+++ Extract provided +++
John Dewey received his undergraduate education at the University of Vermont (1879), pursued post-graduate studies at Johns Hopkins (1884), first joined the University of Chicago faculty from 1894-1904, and spent the rest of his academic career at Columbia University until his retirement in 1930. Philosophically, Dewey was decidely anti-positivist, seeing science as a constant process of exploration. Knowledge as an absolute was anathema to the idea of discovery and experiential learning which were foundational in the way Dewey viewed all fields. Dewey embraced a naturalistic and biological conception of "the living organism as fundamentally bound up with its environment and engaged continually in a myriad of interactions" (p. 8). The idea of "pragmatism" was imbedded in this view and proposed that "an idea may be defined in terms of the practical effects that the idea's object may be said to have" (p. 8) - a practical, applied, and purposeful way of ideating. The idea also contributed to the notion that specializations (i.e. "scientism") were confining and that a scholar ought to be a roving inquirer in search of understanding.
+++ Dataset extract +++
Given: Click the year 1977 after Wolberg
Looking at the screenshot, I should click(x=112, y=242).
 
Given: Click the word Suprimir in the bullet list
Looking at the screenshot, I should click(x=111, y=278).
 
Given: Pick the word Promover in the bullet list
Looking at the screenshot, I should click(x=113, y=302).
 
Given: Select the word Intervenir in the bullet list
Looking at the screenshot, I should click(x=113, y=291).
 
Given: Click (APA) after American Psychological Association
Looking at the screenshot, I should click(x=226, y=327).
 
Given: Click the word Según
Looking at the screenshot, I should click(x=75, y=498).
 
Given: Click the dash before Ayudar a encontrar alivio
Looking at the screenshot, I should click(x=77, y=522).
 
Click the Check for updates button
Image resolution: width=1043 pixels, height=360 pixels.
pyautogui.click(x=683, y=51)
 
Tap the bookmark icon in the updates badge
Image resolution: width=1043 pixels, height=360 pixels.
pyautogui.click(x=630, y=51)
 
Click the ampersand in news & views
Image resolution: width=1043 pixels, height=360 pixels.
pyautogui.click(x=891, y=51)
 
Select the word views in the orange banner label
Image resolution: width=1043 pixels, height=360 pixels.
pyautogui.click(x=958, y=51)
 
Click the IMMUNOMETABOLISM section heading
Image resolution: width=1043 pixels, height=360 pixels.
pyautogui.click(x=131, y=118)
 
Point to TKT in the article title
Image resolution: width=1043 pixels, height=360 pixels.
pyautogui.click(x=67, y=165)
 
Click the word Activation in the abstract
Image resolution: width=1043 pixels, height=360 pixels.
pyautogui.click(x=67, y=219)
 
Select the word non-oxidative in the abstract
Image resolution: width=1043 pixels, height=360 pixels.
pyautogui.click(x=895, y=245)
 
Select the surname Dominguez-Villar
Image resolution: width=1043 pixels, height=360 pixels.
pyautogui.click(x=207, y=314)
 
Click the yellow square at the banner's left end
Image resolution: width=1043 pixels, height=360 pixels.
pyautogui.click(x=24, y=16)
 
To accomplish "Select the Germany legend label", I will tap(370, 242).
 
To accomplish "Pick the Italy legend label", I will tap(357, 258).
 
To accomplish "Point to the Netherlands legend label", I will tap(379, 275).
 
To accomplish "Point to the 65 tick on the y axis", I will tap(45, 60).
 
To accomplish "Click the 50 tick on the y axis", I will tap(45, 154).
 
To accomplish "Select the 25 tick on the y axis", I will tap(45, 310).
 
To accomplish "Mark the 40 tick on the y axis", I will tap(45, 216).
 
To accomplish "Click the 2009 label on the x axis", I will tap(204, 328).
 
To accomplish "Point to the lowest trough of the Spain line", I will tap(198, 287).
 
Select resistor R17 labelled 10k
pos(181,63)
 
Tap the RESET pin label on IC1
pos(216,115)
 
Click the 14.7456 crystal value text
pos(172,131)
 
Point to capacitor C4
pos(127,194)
+++
• **Apply what you read**:
1 – In the passage on John Dewey, which university was Dewey at for the rest of his academic career, and until when?
2 – Extend the passage on John Dewey from where it stops.

• **Written responses**:
1 – Columbia University, until his retirement in 1930.

2 –
Dewey believed that "the entire life of the mind can be explained within a three-stage model of sensation, idea, and response" (p. 42). These three elements are the foundation for "reflective thinking" which "starts from the presence of a problem (sensation), and.... its first business is to become clear as to what the problem is and why it is a problem (ideation)" (p. 60). Experimental inquiry can then proceed to hypothesizing and testing with these two steps contributing to loop learning that refines knowledge, identifies new problems, and pursues the process yet again (response). Dewey preferred to call this cycle "instrumentalism" rather than pragmatism that was often used to describe his philosophy (p. 68).
Human experiences, whether empirical, ethical, educational, aesthetic, religious or otherwise, are "profoundly rooted in a social and linguistic world" (p. 45) according to Dewey. The heart of useful knowledge then becomes understanding the relationship between means and consequences. This premise inspired Fairfield to explore each of these areas in depth. Given my interest in wholistic and leadership learning, I choose to focus on education in this post.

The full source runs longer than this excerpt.